Required actions
(a) Print the part of the passage about writing between "Then there are" and "them my own.", inclusive.
(b) Write what follows the last sentence of the passage about writing.

Passage
Man, I've written some odd things. Sometimes little bits of science fictiony prose poems or what might be paragraphs of stories unwritten. Late night visions written so as not to be forgotten; forgotten. Odd & charming to me, like letters from an old friend.
I recall why I started writing. Not my first impulse when I was tiny which was towards parody & matching velocities so as to learn a style -- it was being ridden by a hard mood, an overwhelming holistic feeling of something inexpressible & complicated, and wanting to be able to access it and recapture it, knowing I'd never remember the way that a particular combination of thoughts was like breathing the air of a new planet. In that I have succeeded. Beyond that, a strong recognizable voice, or voices, a lazy one and one more springy & compact, both of them recognizably me throughout.
Then there are the unblogged, unbloggable, unsent, deleted, unspeakable thoughts, file after file of the worst bits of my mind, pettiness, whining, vitriol, accusations, frightening pain raw on the page. It's the pile of files to be burned when I die! I want to keep them for my own continuity of identity, but everyone else should be spared. My god! The things we come up with. We all do, and we get that shuddering sense the world couldn't possibly bear the truth of those moments spoken out loud. They might take on too much reality, magic spells & demons named. As always, that's a dare I want to take, a challenge & warning that makes my heart flare up strongly and resolve to summon every demon and make them my own.

(Data items)
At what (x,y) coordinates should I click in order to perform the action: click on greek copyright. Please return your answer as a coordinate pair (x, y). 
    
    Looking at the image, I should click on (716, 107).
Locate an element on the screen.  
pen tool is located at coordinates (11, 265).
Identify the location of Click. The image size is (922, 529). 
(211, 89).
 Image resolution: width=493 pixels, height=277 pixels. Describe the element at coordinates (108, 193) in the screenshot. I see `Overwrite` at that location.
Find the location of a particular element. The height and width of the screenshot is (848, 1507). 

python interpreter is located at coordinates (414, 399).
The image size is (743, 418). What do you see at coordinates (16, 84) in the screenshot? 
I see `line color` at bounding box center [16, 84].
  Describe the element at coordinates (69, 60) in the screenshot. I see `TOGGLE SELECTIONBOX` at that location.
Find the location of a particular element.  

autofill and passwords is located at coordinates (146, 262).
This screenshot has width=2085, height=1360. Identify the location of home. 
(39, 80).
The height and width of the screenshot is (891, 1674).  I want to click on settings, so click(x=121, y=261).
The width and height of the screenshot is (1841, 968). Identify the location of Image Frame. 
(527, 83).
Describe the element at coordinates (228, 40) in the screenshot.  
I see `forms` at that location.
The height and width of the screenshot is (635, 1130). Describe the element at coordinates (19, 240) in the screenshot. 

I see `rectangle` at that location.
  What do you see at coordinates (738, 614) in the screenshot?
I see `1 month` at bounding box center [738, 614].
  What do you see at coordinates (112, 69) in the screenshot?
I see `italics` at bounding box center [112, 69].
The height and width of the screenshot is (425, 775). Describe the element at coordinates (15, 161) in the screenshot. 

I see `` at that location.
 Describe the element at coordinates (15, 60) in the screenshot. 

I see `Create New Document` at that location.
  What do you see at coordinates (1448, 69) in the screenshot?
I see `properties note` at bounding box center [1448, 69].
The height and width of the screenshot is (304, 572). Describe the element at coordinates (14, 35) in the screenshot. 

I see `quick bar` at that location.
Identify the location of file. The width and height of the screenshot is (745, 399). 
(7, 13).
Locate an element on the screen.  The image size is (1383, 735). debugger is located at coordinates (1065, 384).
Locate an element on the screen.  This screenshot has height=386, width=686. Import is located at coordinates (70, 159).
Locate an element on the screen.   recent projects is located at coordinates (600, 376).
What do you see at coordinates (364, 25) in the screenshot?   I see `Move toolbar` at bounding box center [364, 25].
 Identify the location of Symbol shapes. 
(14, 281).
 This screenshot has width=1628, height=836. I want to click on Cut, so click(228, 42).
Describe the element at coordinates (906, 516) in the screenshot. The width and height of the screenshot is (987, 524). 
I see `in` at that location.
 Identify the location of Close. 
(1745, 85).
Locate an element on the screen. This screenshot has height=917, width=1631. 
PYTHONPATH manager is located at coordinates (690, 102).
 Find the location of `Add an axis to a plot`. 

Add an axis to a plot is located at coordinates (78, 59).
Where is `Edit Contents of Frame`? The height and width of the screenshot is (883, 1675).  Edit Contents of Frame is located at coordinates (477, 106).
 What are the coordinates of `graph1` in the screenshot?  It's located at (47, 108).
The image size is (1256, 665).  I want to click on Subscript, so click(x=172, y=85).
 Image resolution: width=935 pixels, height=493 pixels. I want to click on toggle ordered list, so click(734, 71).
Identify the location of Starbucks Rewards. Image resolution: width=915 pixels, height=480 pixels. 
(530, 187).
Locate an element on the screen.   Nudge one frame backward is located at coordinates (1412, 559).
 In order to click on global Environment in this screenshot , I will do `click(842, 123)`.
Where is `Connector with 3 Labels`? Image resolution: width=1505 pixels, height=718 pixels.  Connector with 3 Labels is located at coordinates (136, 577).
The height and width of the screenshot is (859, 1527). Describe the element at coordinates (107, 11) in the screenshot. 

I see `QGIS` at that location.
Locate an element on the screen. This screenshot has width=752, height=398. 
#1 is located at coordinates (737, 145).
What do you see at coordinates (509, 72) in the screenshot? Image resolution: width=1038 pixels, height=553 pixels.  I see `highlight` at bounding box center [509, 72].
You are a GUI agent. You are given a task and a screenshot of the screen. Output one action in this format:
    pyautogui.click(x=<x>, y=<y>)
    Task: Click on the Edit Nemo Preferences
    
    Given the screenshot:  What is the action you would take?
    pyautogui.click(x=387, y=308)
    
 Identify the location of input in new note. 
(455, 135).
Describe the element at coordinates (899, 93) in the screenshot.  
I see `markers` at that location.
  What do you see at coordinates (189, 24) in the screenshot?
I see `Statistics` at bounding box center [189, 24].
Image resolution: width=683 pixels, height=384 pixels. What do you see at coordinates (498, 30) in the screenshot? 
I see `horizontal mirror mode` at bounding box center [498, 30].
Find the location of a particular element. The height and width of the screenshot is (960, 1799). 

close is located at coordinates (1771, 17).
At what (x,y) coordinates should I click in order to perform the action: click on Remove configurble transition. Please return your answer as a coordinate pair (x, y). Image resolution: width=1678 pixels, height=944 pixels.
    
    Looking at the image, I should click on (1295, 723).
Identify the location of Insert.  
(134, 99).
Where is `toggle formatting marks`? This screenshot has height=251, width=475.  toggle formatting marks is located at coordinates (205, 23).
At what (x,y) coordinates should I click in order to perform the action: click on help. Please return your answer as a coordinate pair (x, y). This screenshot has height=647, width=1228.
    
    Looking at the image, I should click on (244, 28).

Answers
(a)
Then there are the unblogged, unbloggable, unsent, deleted, unspeakable thoughts, file after file of the worst bits of my mind, pettiness, whining, vitriol, accusations, frightening pain raw on the page. It's the pile of files to be burned when I die! I want to keep them for my own continuity of identity, but everyone else should be spared. My god! The things we come up with. We all do, and we get that shuddering sense the world couldn't possibly bear the truth of those moments spoken out loud. They might take on too much reality, magic spells & demons named. As always, that's a dare I want to take, a challenge & warning that makes my heart flare up strongly and resolve to summon every demon and make them my own.

(b)
Because of my recent flash flood of thinking about progressive disability and death, I have a strong impulse to organize my mental and physical geographies. To shed the things I don't want. Get rid of stuff. Put my house in order. Molting. Pull forward everything of value, reground importances, questioning assumptions. What ends up in the foreground?
All very well, but what I should do right now is go to the hospital to walk around in the warm hydrotherapy pool, giving precedence to the splendid geography of my body; the organization of files and books and shoes and papers to be continued another day; all things in moderation.